ChatGPT può dirmi che una scelta è logicamente corretta, ma non conosce l'attrito emotivo che quella scelta produrrà nel team. Non sa se una persona chiave sta attraversando un momento difficile, non sente l'energia della nostra community durante un evento dal vivo, non percepisce quella strana "sensazione di pancia" che spesso guida le scelte più coraggiose e controintuitive.
C'è poi il rischio della pigrizia mentale. Se lasciamo che sia l'AI a trovare i problemi, smettiamo di allenare il nostro muscolo critico. L'obiettivo deve essere usare l'AI come una lente d'ingrandimento, non come un paio di occhiali da sole che ci permette di chiudere gli occhi.
Prendersi la responsabilità della scelta
In definitiva, l'AI è un eccellente "filtro del rumore". Mi pulisce il campo dai bias banali, mi costringe a mappare i trade-off in modo granulare e mi sbatte in faccia le conseguenze di un "no" o di un "si". Ma quando il campo è pulito, la scelta resta mia.

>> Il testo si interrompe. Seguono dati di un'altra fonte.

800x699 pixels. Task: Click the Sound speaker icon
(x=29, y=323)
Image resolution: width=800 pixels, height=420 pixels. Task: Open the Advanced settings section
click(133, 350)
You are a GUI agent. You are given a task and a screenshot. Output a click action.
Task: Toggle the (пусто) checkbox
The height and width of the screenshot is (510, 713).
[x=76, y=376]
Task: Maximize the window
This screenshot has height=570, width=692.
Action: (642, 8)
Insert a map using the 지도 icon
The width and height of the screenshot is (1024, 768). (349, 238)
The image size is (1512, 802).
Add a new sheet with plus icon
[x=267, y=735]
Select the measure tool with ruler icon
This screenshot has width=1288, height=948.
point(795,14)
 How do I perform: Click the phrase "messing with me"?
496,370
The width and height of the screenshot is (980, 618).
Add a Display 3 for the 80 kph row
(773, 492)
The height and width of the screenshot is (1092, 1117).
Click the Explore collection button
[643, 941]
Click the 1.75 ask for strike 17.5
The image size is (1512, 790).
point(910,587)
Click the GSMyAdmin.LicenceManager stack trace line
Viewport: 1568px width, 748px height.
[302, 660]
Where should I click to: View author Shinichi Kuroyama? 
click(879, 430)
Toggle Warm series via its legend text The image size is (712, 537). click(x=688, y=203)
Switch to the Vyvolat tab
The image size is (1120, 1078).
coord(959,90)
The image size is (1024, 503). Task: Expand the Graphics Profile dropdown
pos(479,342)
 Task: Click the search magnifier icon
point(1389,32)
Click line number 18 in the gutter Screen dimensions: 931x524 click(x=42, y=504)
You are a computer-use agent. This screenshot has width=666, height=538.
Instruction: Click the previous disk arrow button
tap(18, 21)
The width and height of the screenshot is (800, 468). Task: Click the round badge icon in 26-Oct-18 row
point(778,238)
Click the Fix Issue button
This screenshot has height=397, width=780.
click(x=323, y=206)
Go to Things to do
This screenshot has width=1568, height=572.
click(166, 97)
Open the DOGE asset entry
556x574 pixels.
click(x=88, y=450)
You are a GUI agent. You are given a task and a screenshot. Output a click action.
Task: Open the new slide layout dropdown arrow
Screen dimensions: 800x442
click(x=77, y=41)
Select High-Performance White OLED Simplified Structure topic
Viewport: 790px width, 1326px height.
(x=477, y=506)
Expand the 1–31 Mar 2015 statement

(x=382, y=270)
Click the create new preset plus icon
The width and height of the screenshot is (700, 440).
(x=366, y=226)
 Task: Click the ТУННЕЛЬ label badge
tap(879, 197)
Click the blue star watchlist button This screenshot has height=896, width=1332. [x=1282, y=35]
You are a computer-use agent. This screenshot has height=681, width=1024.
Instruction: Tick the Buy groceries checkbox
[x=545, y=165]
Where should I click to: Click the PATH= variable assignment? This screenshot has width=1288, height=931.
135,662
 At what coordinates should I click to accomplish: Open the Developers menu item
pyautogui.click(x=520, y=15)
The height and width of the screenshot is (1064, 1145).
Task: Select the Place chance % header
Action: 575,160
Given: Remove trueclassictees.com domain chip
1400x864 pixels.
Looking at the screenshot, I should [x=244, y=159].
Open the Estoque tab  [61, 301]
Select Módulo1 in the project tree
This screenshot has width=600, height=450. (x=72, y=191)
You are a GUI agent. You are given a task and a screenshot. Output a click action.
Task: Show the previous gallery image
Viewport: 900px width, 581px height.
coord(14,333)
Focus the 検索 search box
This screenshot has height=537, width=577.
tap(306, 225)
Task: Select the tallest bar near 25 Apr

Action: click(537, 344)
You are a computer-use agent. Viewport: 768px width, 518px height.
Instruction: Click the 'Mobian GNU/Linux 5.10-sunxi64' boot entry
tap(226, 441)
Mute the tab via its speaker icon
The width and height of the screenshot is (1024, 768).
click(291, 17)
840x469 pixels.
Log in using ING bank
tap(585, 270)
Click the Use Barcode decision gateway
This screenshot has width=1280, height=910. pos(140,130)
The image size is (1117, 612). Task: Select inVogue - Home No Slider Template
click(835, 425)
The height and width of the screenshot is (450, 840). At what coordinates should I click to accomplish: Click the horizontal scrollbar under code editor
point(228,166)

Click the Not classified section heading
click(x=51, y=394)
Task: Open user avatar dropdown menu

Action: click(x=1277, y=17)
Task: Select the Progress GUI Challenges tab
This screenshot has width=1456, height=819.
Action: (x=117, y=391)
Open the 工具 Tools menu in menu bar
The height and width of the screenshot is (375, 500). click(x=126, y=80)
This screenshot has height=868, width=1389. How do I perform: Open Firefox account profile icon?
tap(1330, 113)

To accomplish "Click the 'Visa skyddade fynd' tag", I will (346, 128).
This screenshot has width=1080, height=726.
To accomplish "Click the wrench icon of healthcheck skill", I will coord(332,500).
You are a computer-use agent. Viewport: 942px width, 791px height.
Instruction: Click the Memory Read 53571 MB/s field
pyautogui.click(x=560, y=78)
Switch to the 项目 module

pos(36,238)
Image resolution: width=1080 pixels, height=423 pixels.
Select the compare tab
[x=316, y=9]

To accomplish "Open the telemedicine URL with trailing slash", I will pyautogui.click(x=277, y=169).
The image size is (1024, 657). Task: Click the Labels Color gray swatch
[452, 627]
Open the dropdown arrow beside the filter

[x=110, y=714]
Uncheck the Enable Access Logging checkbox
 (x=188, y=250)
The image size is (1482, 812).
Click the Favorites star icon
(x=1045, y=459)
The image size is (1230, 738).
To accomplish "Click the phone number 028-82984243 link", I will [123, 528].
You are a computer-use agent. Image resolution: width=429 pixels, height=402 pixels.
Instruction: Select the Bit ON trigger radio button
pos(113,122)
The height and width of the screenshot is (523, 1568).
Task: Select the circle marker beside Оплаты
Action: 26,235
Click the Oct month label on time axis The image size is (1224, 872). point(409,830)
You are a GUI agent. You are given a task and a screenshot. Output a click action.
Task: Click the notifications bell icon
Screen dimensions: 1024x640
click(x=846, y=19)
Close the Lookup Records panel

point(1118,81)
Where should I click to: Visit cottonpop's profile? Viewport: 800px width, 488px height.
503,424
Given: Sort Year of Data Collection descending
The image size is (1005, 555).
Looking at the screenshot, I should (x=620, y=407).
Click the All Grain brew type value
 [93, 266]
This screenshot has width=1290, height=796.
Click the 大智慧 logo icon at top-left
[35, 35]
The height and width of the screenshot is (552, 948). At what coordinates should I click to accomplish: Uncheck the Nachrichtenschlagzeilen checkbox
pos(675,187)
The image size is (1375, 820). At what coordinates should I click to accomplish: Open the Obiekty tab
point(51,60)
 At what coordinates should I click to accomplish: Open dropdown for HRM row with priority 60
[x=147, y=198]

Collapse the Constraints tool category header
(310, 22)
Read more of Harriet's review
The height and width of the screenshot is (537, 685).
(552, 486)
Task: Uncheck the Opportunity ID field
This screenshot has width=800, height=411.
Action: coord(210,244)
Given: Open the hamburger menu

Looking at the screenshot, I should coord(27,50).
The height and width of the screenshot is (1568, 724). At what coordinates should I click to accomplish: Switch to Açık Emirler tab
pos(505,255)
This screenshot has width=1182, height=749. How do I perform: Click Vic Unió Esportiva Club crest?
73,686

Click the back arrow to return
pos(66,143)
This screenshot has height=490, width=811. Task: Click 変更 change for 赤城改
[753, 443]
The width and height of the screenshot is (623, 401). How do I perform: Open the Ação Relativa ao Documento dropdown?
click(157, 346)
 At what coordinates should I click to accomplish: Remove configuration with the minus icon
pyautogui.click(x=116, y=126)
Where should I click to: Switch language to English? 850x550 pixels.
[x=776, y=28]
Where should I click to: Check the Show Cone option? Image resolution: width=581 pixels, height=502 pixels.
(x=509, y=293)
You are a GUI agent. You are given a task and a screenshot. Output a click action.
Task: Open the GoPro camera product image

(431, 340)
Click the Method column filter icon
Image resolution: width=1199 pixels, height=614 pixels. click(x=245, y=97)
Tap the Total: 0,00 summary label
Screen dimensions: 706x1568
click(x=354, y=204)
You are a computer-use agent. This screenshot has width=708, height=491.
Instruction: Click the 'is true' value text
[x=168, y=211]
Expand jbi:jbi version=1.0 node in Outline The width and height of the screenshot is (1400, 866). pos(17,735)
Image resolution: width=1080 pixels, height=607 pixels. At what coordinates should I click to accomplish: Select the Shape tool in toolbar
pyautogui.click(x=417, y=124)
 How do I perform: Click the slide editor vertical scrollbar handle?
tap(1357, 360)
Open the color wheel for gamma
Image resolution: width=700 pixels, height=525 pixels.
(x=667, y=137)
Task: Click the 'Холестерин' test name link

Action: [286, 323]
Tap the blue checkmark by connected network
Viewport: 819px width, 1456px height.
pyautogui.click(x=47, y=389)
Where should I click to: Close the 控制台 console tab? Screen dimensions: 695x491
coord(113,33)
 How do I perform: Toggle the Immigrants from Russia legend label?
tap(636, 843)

E la responsabilità del fallimento (o del successo) pure.
Gestire un prodotto tech nel mondo dell'education è una sfida di equilibrio costante. La tecnologia deve servire l'apprendimento, non il contrario. Se un algoritmo mi dice che dovrei automatizzare tutto, ma il mio istinto mi dice che lo studente in quel momento ha bisogno di un essere umano, io ascolto l'istinto. Sempre.
E voi? State usando l'AI per farvi dire quanto siete bravi o per farvi mettere in crisi? Mi piacerebbe sapere se qualcuno di voi ha un "metodo" per stressare le proprie decisioni o se preferite ancora il sano, vecchio confronto davanti alla macchina del caffè.
Parliamone nei commenti, sono curioso.